- [EXERCISE]:
Given the records below, would you repeat exactly the lines that begin at the one containing "10 (677, 2292)" and end at the one containing "[Sauber Lab KR16", inclusive?

- [DATA RECORDS]:
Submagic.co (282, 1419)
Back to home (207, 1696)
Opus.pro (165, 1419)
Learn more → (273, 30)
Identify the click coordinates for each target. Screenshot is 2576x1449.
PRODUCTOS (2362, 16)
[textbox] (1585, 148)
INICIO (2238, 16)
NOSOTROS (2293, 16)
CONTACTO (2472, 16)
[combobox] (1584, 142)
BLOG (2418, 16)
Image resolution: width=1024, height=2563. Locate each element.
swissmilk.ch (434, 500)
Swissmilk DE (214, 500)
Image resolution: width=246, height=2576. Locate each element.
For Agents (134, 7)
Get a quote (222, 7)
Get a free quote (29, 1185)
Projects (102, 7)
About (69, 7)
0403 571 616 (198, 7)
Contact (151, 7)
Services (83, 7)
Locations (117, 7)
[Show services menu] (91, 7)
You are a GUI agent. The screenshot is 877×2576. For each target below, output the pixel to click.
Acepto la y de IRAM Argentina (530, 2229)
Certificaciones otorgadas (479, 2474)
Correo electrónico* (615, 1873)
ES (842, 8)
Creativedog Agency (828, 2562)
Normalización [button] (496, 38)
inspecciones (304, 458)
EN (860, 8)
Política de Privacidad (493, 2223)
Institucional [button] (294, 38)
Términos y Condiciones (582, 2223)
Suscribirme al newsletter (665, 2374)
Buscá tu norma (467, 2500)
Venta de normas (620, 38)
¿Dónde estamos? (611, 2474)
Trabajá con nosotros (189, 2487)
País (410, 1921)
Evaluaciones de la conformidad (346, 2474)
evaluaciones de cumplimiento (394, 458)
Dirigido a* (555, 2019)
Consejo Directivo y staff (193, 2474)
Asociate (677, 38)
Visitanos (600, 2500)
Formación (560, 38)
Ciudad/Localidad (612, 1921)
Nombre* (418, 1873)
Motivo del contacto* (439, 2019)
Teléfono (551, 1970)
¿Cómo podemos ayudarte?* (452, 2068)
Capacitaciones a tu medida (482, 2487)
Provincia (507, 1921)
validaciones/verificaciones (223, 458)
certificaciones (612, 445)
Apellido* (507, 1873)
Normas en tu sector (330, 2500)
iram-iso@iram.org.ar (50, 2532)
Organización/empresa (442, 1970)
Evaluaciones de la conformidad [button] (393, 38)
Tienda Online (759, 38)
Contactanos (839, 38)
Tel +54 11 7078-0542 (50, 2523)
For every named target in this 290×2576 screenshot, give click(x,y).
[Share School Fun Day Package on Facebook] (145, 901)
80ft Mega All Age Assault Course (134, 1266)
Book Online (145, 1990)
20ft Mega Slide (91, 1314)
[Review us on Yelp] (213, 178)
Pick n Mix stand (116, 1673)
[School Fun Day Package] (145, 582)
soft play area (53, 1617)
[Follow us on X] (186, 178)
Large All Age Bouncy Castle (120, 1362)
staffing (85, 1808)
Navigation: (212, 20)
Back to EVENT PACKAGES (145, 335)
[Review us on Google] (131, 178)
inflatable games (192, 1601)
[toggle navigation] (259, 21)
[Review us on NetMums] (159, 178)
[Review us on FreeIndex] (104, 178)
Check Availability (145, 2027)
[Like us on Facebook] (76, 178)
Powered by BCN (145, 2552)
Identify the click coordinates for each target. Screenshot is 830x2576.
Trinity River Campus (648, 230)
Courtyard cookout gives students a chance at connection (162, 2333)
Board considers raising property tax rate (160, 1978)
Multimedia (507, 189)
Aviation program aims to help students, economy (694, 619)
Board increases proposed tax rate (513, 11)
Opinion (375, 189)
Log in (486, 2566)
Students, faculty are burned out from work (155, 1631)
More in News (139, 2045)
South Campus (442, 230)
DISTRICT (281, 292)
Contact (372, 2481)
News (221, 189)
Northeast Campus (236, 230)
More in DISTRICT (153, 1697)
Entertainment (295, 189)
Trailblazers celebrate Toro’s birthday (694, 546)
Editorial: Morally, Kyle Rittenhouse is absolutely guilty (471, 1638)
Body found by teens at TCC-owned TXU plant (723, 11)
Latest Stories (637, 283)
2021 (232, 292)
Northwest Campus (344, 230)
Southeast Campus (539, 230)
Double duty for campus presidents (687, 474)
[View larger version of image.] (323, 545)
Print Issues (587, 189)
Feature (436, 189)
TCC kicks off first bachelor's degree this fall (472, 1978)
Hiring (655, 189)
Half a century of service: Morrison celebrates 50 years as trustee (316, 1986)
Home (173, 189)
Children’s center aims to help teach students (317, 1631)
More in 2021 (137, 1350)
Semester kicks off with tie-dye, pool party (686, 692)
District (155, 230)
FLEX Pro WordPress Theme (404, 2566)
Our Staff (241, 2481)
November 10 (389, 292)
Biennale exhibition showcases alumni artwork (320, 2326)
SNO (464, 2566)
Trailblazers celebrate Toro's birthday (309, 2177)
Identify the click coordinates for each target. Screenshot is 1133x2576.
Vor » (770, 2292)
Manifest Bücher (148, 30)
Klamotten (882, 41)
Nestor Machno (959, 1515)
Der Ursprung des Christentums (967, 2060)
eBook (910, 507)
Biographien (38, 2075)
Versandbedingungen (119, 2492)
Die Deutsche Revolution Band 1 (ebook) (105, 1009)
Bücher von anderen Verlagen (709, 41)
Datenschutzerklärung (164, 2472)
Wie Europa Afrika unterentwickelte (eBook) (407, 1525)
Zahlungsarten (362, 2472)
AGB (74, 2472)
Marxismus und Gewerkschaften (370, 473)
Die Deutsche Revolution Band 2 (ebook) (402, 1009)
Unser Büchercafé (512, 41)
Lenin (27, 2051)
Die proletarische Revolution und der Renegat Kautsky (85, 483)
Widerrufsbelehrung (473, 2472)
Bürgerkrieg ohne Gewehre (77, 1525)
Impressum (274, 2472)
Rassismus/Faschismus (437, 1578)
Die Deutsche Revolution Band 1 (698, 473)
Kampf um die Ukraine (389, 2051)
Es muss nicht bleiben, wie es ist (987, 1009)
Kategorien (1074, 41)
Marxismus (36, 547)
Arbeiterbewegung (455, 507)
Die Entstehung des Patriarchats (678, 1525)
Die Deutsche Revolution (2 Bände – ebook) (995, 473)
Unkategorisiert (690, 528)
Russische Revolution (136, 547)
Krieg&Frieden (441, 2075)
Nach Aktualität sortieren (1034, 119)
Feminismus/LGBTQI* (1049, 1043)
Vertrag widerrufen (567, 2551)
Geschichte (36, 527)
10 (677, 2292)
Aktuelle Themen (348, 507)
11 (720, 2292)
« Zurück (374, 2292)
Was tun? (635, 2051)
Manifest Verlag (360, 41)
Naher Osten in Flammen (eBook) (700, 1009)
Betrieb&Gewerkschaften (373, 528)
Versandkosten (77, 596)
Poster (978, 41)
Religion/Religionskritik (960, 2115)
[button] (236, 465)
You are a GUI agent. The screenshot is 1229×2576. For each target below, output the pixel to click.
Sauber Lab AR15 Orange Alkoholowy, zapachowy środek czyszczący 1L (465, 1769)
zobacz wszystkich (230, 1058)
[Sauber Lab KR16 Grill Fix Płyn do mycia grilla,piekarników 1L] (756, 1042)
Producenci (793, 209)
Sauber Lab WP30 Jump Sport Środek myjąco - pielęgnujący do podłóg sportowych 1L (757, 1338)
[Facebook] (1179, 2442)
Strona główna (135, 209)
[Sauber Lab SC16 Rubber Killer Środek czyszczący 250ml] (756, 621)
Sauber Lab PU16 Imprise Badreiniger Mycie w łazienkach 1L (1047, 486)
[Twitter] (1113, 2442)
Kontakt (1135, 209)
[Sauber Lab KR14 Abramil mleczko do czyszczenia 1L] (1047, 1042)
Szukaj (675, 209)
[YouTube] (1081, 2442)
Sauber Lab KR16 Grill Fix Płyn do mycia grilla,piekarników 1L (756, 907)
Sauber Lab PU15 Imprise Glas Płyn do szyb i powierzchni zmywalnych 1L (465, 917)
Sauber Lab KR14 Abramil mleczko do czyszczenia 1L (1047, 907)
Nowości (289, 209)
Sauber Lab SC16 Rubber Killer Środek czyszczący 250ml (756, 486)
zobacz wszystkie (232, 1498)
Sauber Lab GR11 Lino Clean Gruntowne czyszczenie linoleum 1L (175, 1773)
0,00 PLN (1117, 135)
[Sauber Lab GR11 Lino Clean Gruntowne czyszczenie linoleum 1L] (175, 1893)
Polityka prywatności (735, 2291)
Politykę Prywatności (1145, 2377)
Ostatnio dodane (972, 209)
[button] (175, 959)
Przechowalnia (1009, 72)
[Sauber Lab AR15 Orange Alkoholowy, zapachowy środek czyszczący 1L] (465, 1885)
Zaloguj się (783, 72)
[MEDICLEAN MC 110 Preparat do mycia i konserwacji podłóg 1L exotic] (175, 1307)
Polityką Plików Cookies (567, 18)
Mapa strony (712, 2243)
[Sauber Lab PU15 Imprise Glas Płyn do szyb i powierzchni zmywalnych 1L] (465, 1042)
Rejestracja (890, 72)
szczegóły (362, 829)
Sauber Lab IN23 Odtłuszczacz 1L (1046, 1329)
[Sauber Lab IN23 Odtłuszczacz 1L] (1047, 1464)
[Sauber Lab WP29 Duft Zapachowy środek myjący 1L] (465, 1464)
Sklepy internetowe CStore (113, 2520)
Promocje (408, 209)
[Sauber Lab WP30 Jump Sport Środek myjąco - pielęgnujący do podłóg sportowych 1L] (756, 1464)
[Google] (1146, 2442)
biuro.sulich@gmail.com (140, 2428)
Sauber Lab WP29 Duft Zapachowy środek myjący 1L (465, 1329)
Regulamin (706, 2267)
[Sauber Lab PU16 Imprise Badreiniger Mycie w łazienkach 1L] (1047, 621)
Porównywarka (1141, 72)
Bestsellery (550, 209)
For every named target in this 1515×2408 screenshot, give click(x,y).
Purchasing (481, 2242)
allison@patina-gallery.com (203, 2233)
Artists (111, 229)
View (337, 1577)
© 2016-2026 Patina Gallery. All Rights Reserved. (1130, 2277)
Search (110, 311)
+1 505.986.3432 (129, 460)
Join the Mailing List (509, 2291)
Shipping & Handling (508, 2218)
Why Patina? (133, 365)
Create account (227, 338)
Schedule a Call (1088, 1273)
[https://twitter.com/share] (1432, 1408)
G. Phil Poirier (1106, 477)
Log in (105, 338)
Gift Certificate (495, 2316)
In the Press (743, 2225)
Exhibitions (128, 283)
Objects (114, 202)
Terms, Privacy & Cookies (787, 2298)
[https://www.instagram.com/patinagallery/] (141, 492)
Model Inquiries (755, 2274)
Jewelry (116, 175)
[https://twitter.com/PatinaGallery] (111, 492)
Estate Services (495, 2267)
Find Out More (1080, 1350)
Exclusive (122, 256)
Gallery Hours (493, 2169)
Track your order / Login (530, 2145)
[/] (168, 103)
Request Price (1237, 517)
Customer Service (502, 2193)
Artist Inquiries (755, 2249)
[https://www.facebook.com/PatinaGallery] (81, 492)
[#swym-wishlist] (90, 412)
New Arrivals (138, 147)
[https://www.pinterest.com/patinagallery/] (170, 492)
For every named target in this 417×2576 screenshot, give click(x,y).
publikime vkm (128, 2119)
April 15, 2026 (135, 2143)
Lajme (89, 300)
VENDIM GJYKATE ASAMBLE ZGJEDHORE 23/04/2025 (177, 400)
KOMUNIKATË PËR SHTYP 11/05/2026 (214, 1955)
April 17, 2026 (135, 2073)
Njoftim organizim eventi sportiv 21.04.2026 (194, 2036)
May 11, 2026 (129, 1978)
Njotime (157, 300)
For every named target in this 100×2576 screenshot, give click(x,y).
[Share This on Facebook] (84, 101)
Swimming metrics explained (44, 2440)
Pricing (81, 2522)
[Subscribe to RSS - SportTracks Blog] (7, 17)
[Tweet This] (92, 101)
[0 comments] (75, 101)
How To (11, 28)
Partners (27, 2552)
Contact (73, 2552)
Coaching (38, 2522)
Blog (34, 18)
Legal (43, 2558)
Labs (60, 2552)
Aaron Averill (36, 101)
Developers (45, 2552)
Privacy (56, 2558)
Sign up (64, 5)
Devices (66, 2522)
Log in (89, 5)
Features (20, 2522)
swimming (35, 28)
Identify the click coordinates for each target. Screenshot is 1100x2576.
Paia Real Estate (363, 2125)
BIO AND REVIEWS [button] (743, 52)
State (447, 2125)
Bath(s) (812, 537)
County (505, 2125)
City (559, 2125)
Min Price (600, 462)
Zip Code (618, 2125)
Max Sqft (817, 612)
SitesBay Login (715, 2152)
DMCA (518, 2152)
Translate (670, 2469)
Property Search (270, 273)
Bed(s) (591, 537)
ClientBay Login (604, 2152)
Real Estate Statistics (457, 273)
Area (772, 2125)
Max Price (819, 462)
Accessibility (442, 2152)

- [SOLUTION]:
10 (677, 2292)
Aktuelle Themen (348, 507)
11 (720, 2292)
« Zurück (374, 2292)
Was tun? (635, 2051)
Manifest Verlag (360, 41)
Naher Osten in Flammen (eBook) (700, 1009)
Betrieb&Gewerkschaften (373, 528)
Versandkosten (77, 596)
Poster (978, 41)
Religion/Religionskritik (960, 2115)
[button] (236, 465)
You are a GUI agent. The screenshot is 1229×2576. For each target below, output the pixel to click.
Sauber Lab AR15 Orange Alkoholowy, zapachowy środek czyszczący 1L (465, 1769)
zobacz wszystkich (230, 1058)
[Sauber Lab KR16 Grill Fix Płyn do mycia grilla,piekarników 1L] (756, 1042)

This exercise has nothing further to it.